交通手段を選ぶことでSDGsの達成に貢献できる?交通経済学を専門とする経済学部の眞中今日子先生にお話を聞きました。
交通手段の選択から環境を考える
交通経済学は、交通産業の諸問題を経済学の視点で深く考察し、解決策を探る学問です。私は現在、交通安全や交通ネットワークの維持について研究しています。また近年は、SDGsの観点から交通のあり方を見つめ直す機会が増えています。
航空業界では、化石燃料から持続可能な航空燃料(SAF)へ転換することによって、二酸化炭素などの温室効果ガスの排出削減を図っています。また、飛行機の機体形状・部材を変更することによって燃費向上を図るなど、SDGsの目標13「気候変動に具体的な対策を」への貢献を目指しています。
人だけではなく、モノを運ぶ手段も見直しが進んでいます。トラックなどの自動車で行われている貨物輸送は、船舶や鉄道と比べて環境負荷が大きい。そのため、地球にやさしく輸送することを目指し自動車からより環境負荷の小さい船舶や鉄道へ輸送手段を転換する「モーダルシフト」が世界的に浸透しています。

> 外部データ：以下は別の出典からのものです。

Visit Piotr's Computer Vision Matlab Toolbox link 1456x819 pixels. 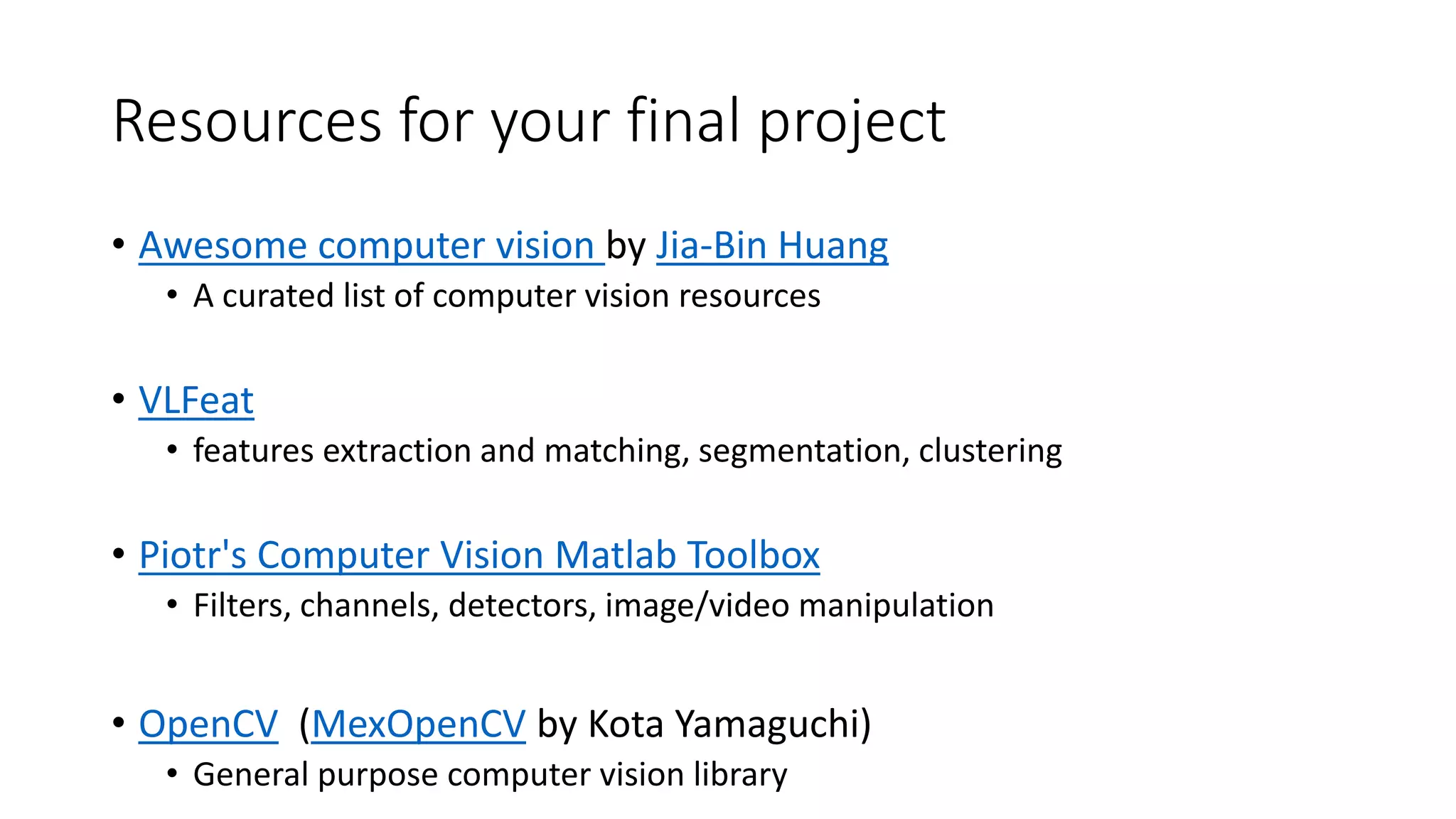(x=479, y=555)
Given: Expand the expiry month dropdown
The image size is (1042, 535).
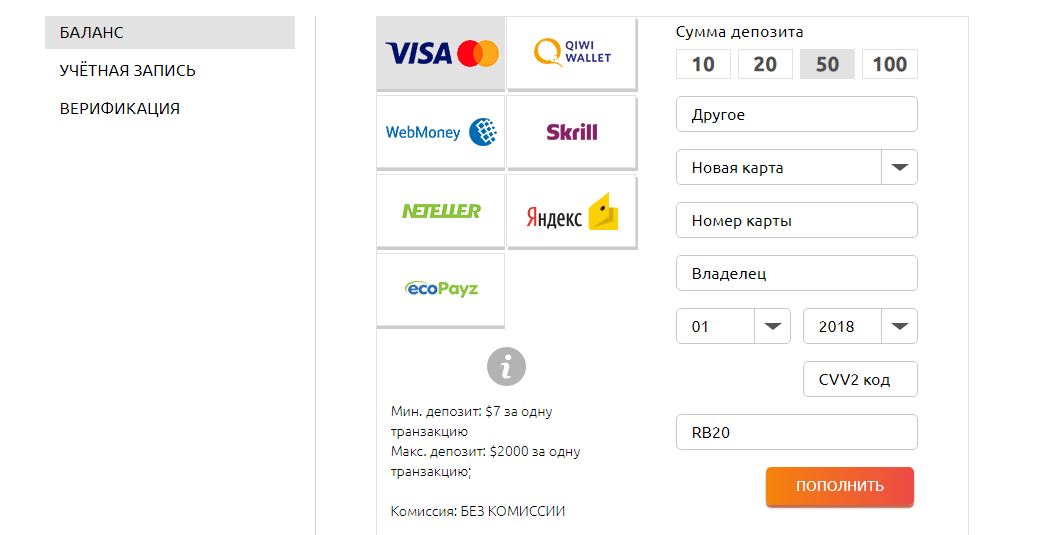Looking at the screenshot, I should click(727, 327).
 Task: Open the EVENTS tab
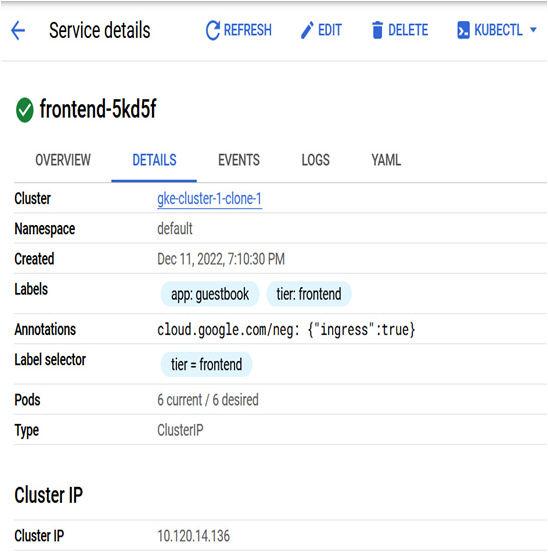239,160
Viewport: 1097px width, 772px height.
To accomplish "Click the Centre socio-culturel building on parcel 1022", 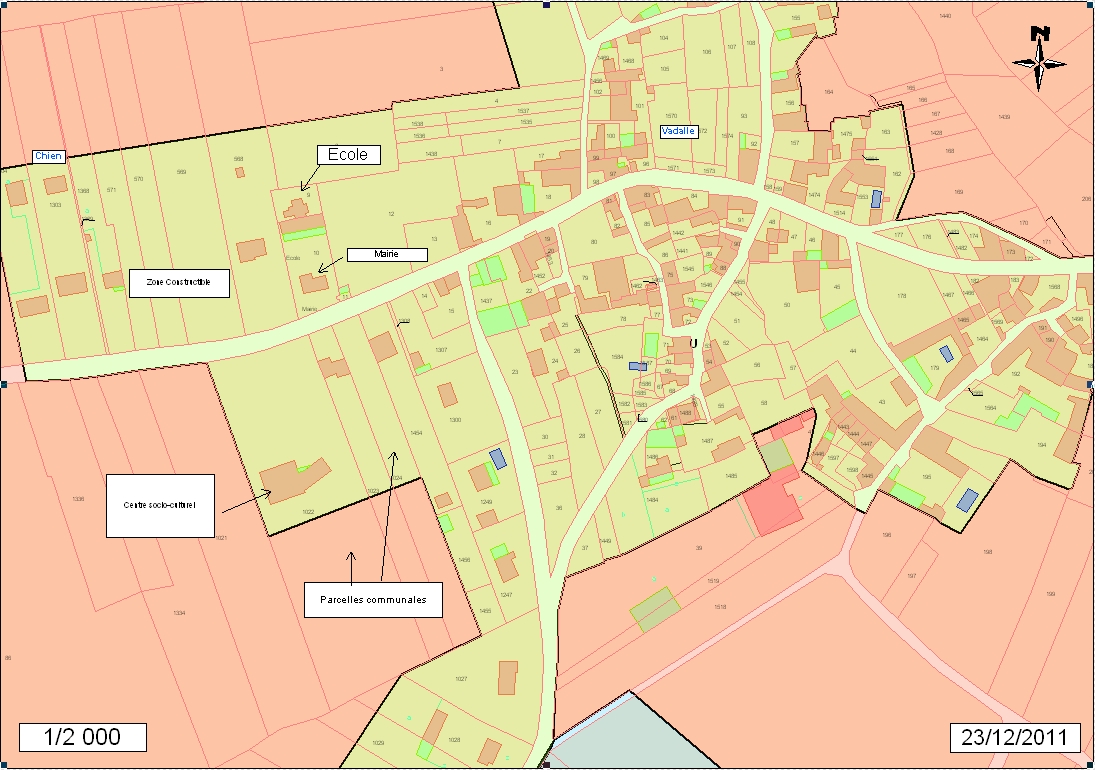I will click(293, 480).
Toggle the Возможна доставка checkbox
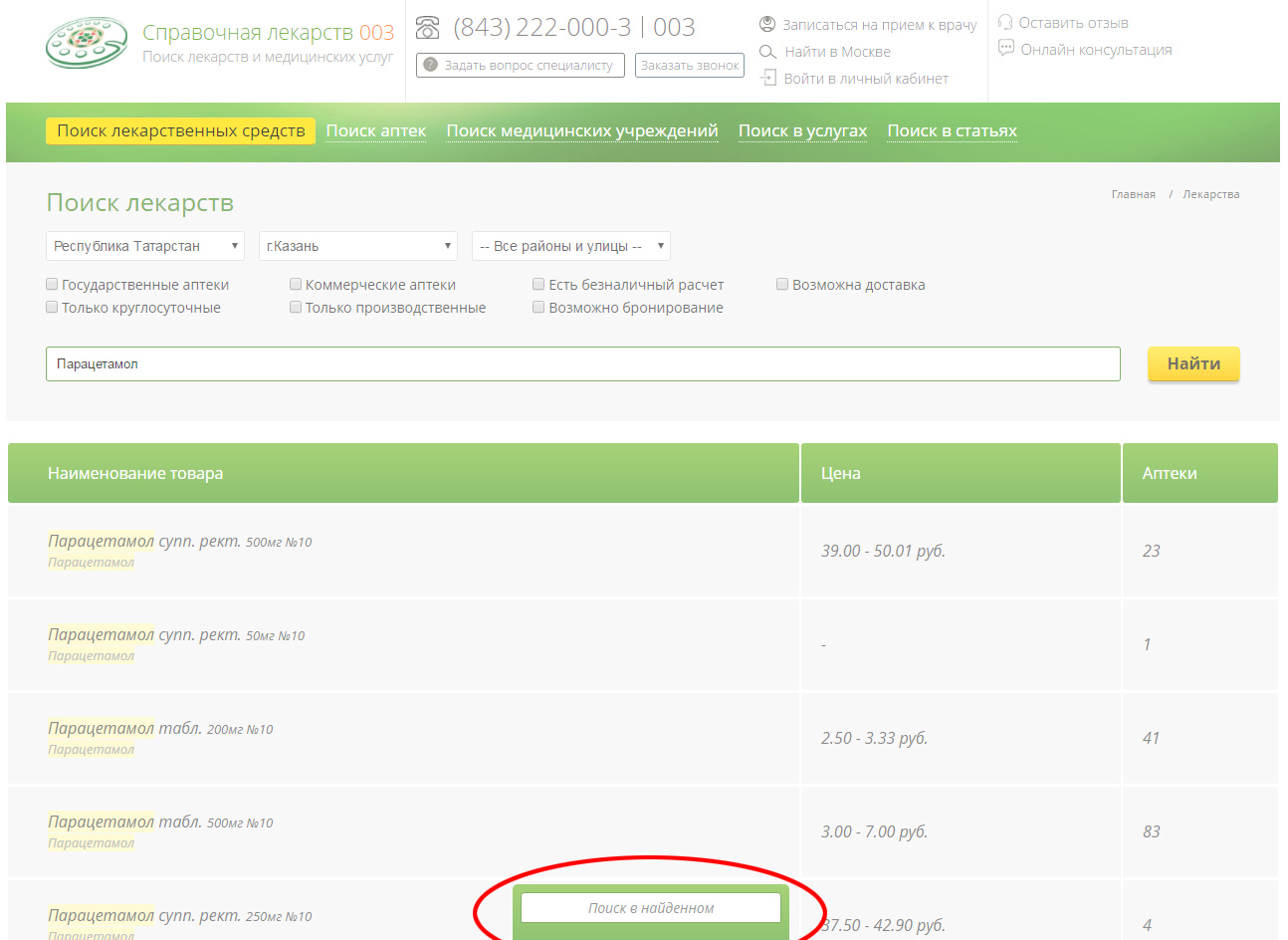1288x940 pixels. (782, 284)
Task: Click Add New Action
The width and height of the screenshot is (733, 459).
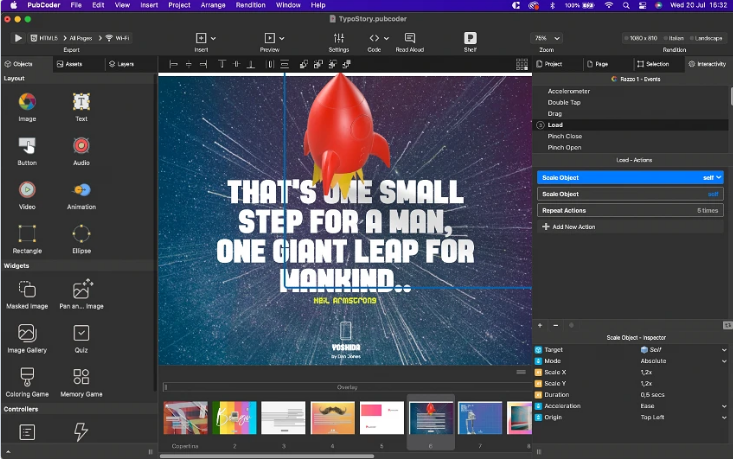Action: (573, 227)
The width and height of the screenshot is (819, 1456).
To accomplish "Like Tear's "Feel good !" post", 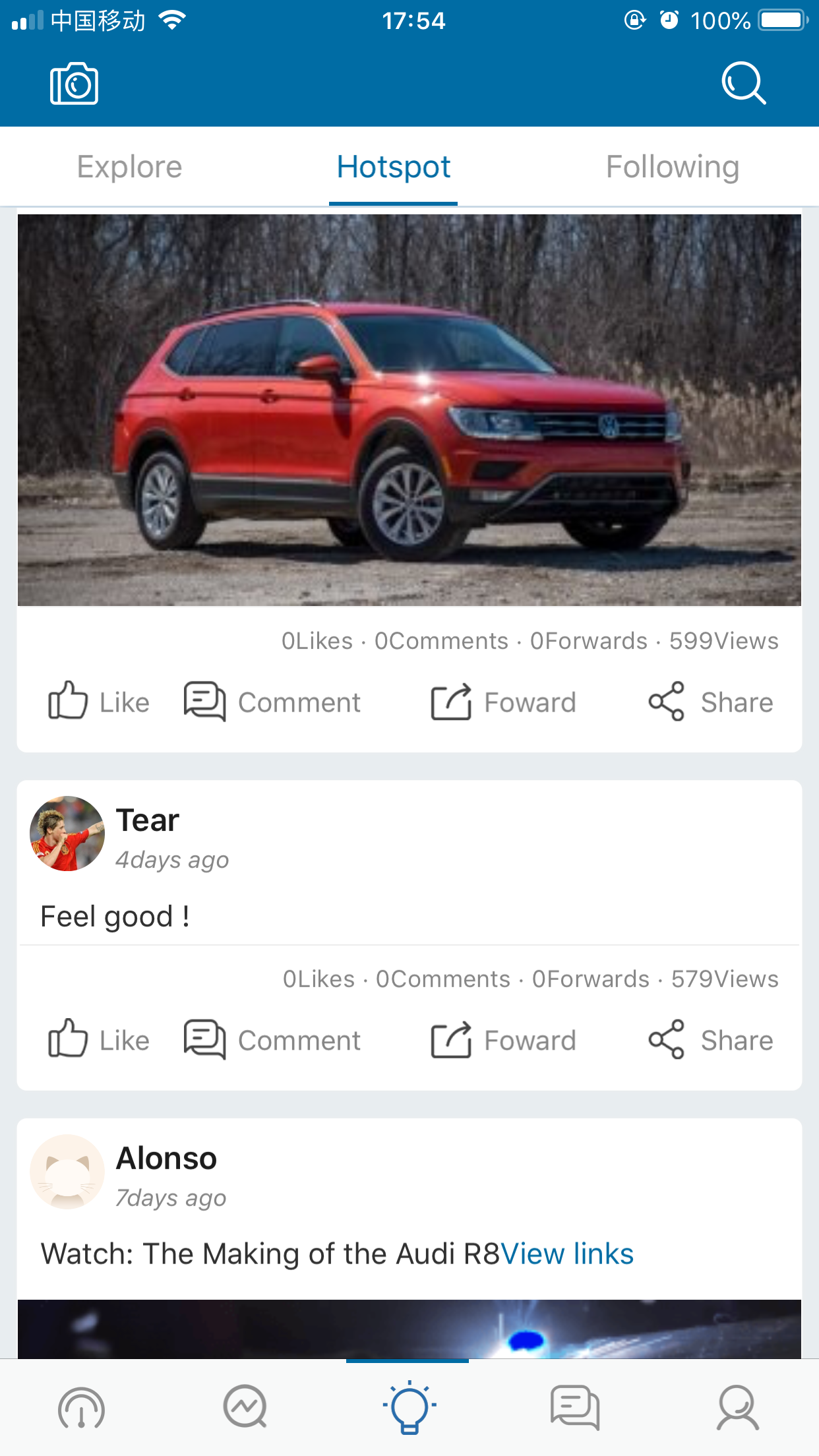I will click(x=99, y=1040).
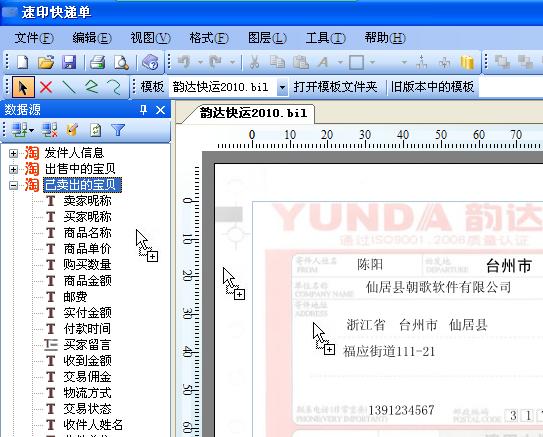Open file with the folder icon
The width and height of the screenshot is (543, 437).
[x=46, y=62]
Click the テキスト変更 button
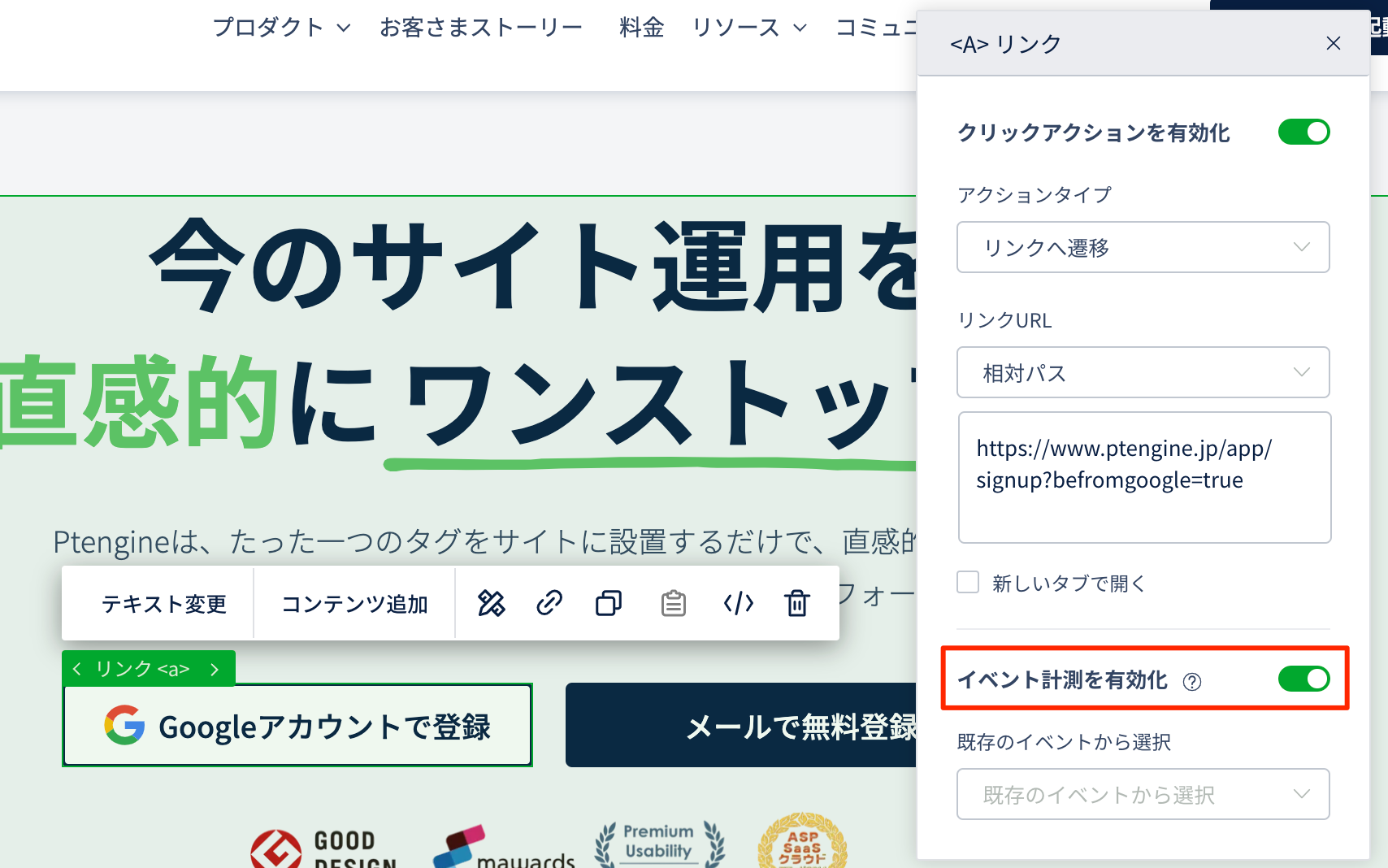The width and height of the screenshot is (1388, 868). click(163, 604)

話が大きすぎるかもしれませんが、実は私たちも、交通手段を選ぶことで二酸化炭素などの温室効果ガスの排出を減らすことができます。
例えば、自家用車での移動をバスや鉄道に替えてみる。もちろん、一人ができることには限度があるし、影響も小さいかもしれない。それでも、積み重ねていくことが大きな成果につながっていくと信じています。
交通は持続可能な社会を支える
公共交通機関を利用することは、温室効果ガスの排出削減以外に、SDGsが掲げる基本理念「誰一人取り残さない」への貢献にもつながります。全国各地で地域の人々の暮らしを支えているバスや鉄道も、利用者が減って廃線になるケースが増えてきました。交通手段が減ることで、地域が衰え、そこで暮らす人が取り残されるかもしれない。高齢者など自身で交通手段を持たない方々は、大変な思いをしています。
日本は、地域活性化を大きな課題としてあげていますが、それを支える交通がなければ、目標11「住み続けられるまちづくりを」を実現できません。つまり、交通網を維持することは地域の人たちの暮らしを守ることにもつながるのです。
普段の生活では、交通は「あって当たり前」。でも、その当たり前がSDGsにつながると気づき、行動を変えることで、未来も変えていけるでしょう。